乃

花束みたいな恋をしたの乃のレビュー・感想・評価

花束みたいな恋をした(2021年製作の映画)
3.5
花束みたいな恋をした

話題作、やっと初鑑賞。
ネタバレ&長文注意⚠️

色んな意見があってそれを話せるのが楽しい。自分の過去を反省したり、昔の自分たちと重ねたり、とベタな楽しみ方ができた。
終わりがあっさりしてるのが意外だったからこそ、どこまでも美しい映像だったという印象。

好きでも一緒にいられるわけではない、なんてことない誰にでも経験したことあるような要素が詰まっているおかげで、みんな過去の恋愛を思い出すから色々と考えさせられるのだと思う。

押しボタン式の赤信号に気付かずに、ずっと赤のままの信号前2人で待つところとか凄く綺麗な名シーン。現実だったらこういうところばかりを思い出して、綺麗な記憶になっていくよね。

別れ話をするファミレスも良い。

色んな出来事があって心が冷えきって、よしきちんと話をつけようと互いに思ってる日のこと。彼氏が別れ話を切り出す。「別れよう」の決定打を口にすることができない彼氏に彼女が口を開き、今までの感謝を伝え、嫌いになったとかいうわけではなく別れるべきだという流れに持っていく。この時点で彼女は決心していて戻れないと覚悟を決めている。にも関わらず、彼氏は恋人関係ではなく家族としてなら一緒にいられると泣きながらプロポーズをしてくる。想像できる未来を口にして、ずっと一緒にいたい。と。

私はあのシーンでプロポーズするのにひいてしまったけど、それは別に麦が理解できなかったわけじゃない。むしろ自分の過去の別れ話と痛いくらいに重なったから。
逆にあれを許せて(心に妥協して?)関係を緩やかに変えていけていたら、今も私は別れずにいたんだと思う。

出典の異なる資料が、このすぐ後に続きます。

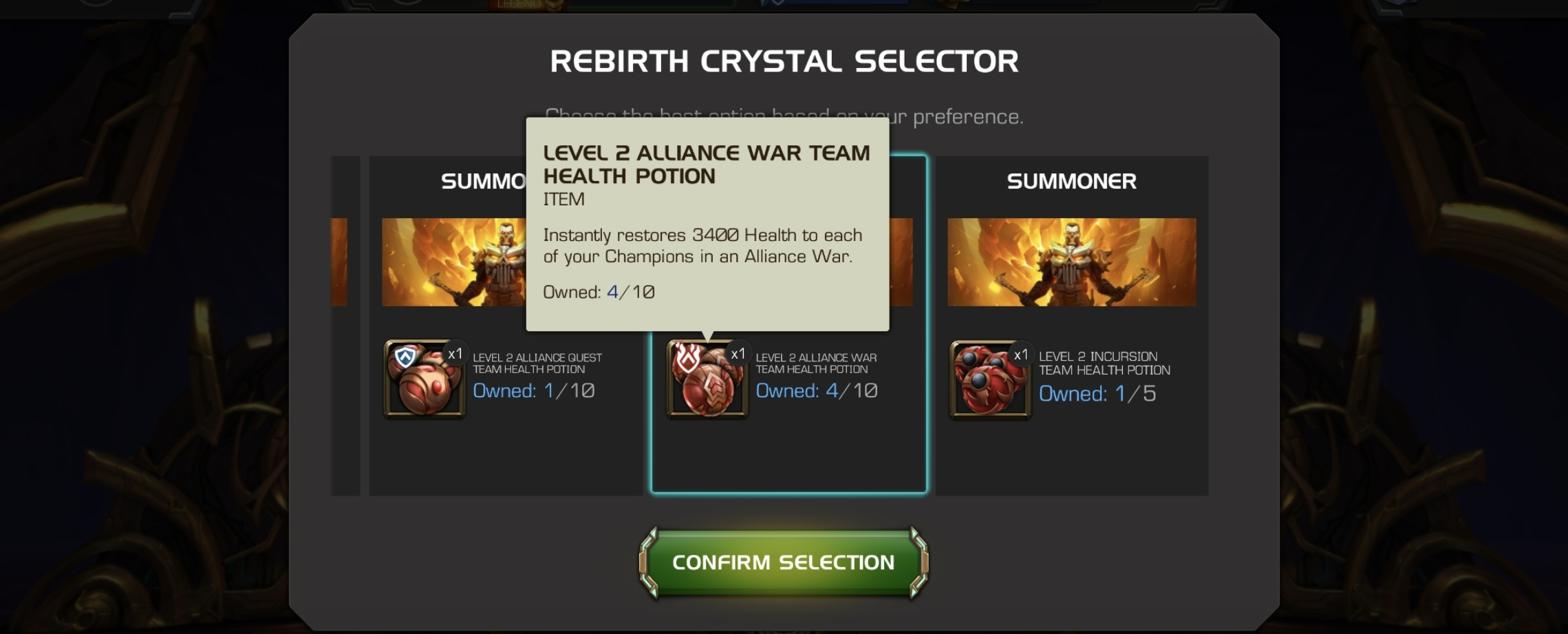The height and width of the screenshot is (634, 1568).
Task: Tap the Alliance Quest Team Health Potion icon
Action: pos(425,379)
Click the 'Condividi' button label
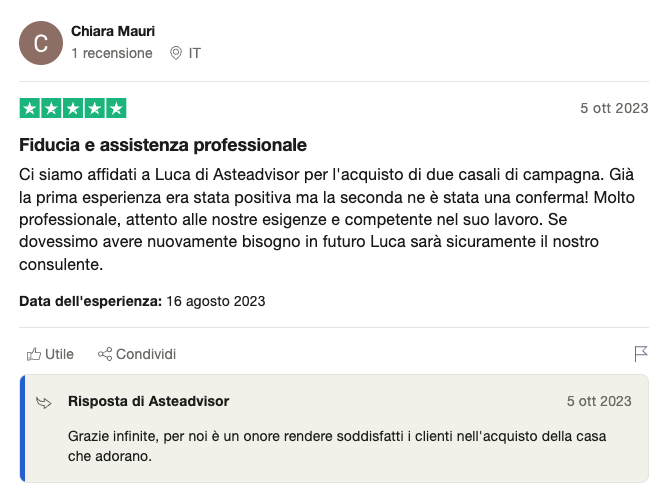The image size is (669, 504). (x=146, y=354)
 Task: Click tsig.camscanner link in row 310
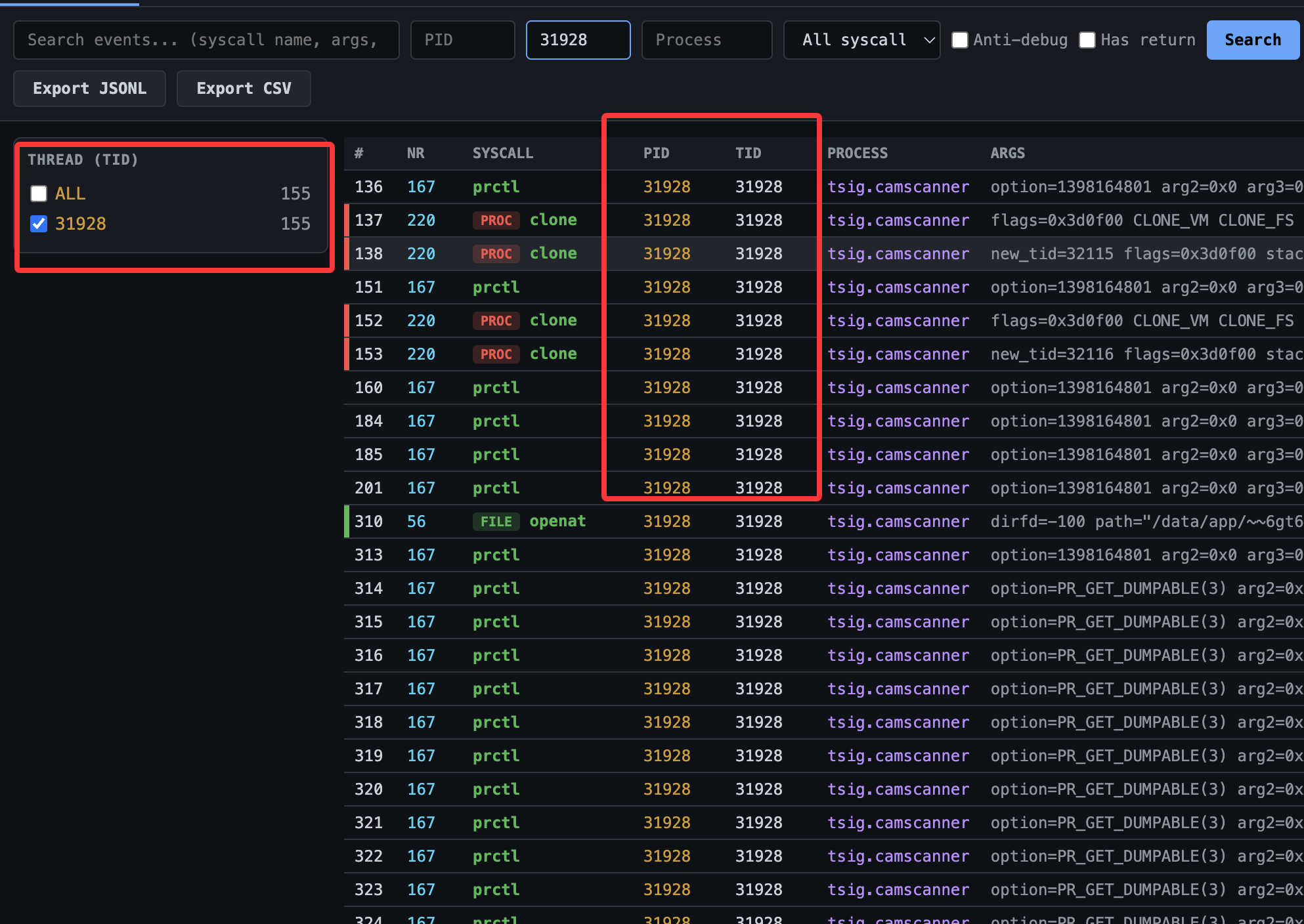(898, 522)
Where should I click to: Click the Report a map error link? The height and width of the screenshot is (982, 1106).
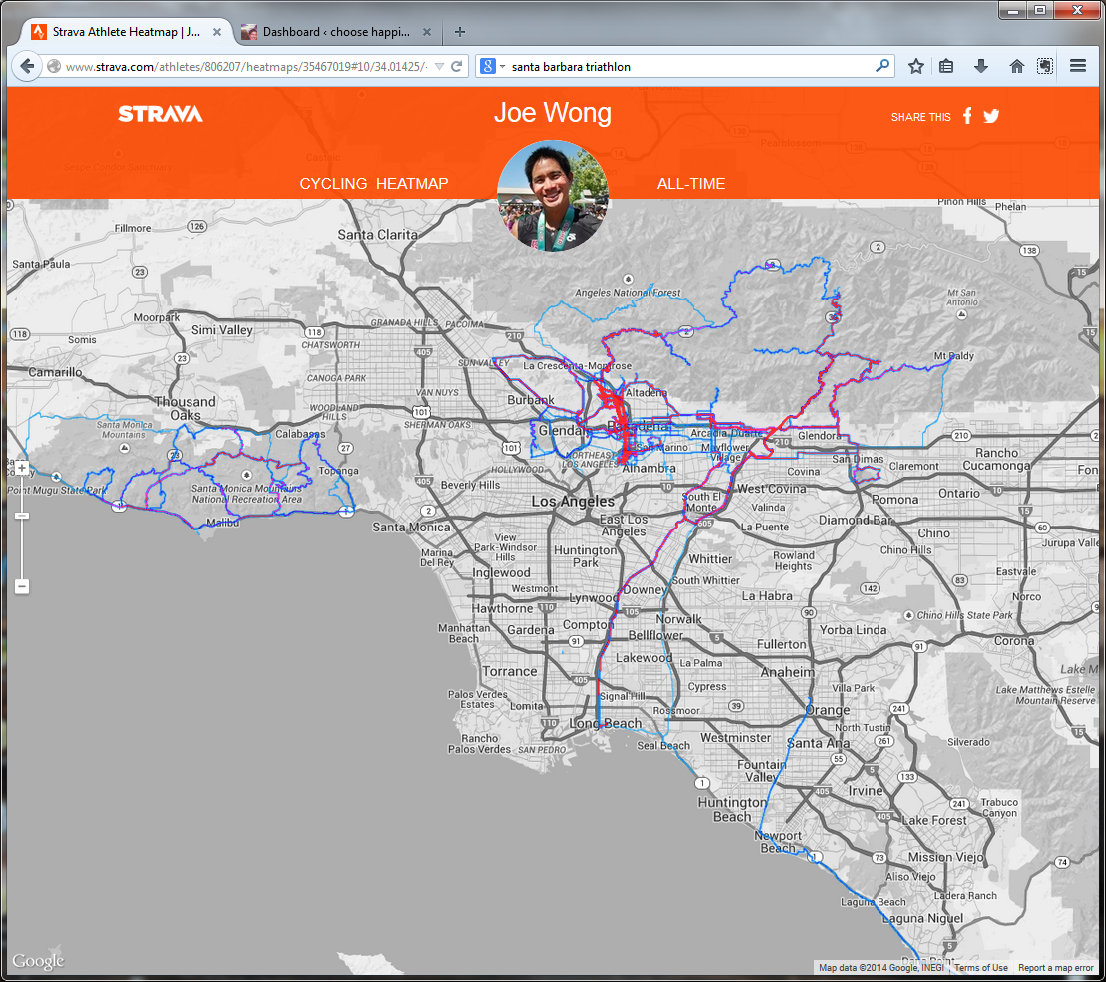pyautogui.click(x=1058, y=968)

趣味と絹と生きることが全てで、それをするために働きはじめたのに、働くことが目的になって鬱っぽくなっていた麦。以前と変わってしまった麦に悲しくなっているだけで、彼の心に寄り添うことなく浮気する絹。

「人が一緒にいるには価値観が同じか、器が大きくないといけない」ということを心に響いたセリフとして教えてくれた勇太が言っていた。

彼女たちはサブカルな趣味を通して好きな物がとことん一緒の価値観ばっちり同じの2人。でもだからこそ生活環境が変わって、価値観のズレが生じた。器の大きさまで彼女らは一緒だったんだと思う。

最後にあんなに本音を語るのならば、修復可能なうちにもっと多くを話せていたらよかったのに。
苛立ちたくなんてないし楽しい気分でいたいのに、言いたいことをつたえると余計にぶつかる2人は見ていて刺さる。余裕をもって思ってることを伝えるってほんとに難しいよね。

でもそもそも、天竺鼠のライブを見逃した共通点のある2人だけれど、絹は意図的に行かないことを選んでいる。

元カレでもない多分何回かデートしたことあるだけの自分の名前も覚えていないハイスペックイケメンと偶然に会い、何かラブな展開があるかもと焼肉に着いていく。
結局、楽しくもない時間を過ごして「大人っぽくて余裕のあるように見える人は結局自分を見下しているだけ」と自分に言い聞かせていた。

サブカル好きではあるものの、好きな物よりも男を優先(しかも特別思い入れのあるわけでもない)させてしまうのはなんで?
多分絹がかなり受動的な人間だからだろう。

ということで私はあまり絹が好きになれなかった。有村架純はかわいいけどね。

麦は誠実に2人でずっと緩やかに一緒にやっていきたいと願っていたけれど、絹はそうでもなかったもんな。自分を抱擁してくれる人ならなんでもいい感じ。途中からは余裕のない麦に惹かれることなく、ただなんとなく一緒にいる。

花の名前を教えてもらったら男はその花を見る度にその女を思い出してしまうと意味ありげに言った絹が、最高に盛り上がっている感情の時期にも関わらず花の名前を麦に教えなかったのも印象的だった。

けど別れたあとの2人は爽やかで、美しい思い出をひっそりと心に住ませた状態で互いに別々に生きていく。ここがすごく現実的でさっぱりとしていてよかった。